Il caso riportato dal "Messaggero Veneto" in due articoli del 18 e del 19 febbraio è in questo senso esemplare. Nel 1998 Selene, studentessa sedicenne dell’Istituto Deganutti di Udine, in gita a Firenze, scavalca il parapetto del balcone della sua stanza d’albergo insieme a un compagno, passando sul lastrico di copertura della parte più bassa dell’albergo, scivola e cade in strada, procurandosi lesioni gravissime e un’invalidità permanente.

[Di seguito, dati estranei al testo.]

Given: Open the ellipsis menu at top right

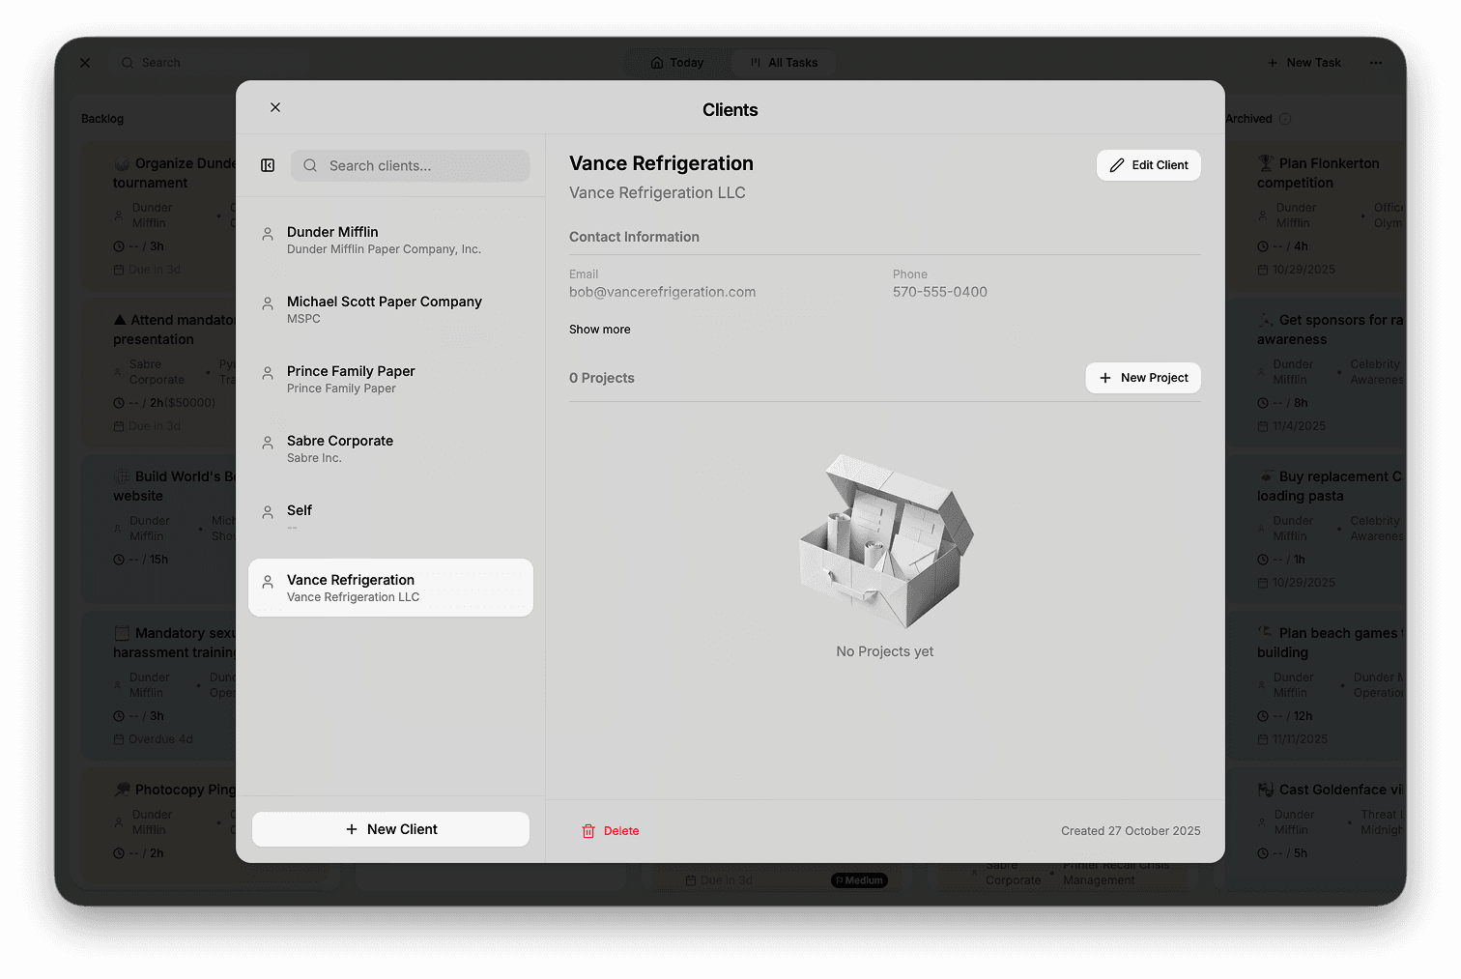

Sia il Tribunale di Trieste che la Corte d’appello respingono la richiesta di risarcimento, rilevando tra l’altro che la ragazza aveva scavalcato volontariamente il parapetto del balcone per accedere a una superficie non destinata al passaggio (che quindi non è una terrazza) e che “la sorveglianza del docente non doveva spingersi ad invadere la ‘privacy’ dei ragazzi e la sua diligenza al controllo del non possesso di spinelli o alla verifica dell'astratta sicurezza delle strutture ospitanti...” Considerazioni di buon senso, che la Corte di Appello conferma, ma che la Cassazione contesta, con sentenza dello scorso gennaio, dando ragione ai genitori della ragazza e condannando il Ministero dell’Istruzione, l’albergo e la scuola al pagamento dei danni.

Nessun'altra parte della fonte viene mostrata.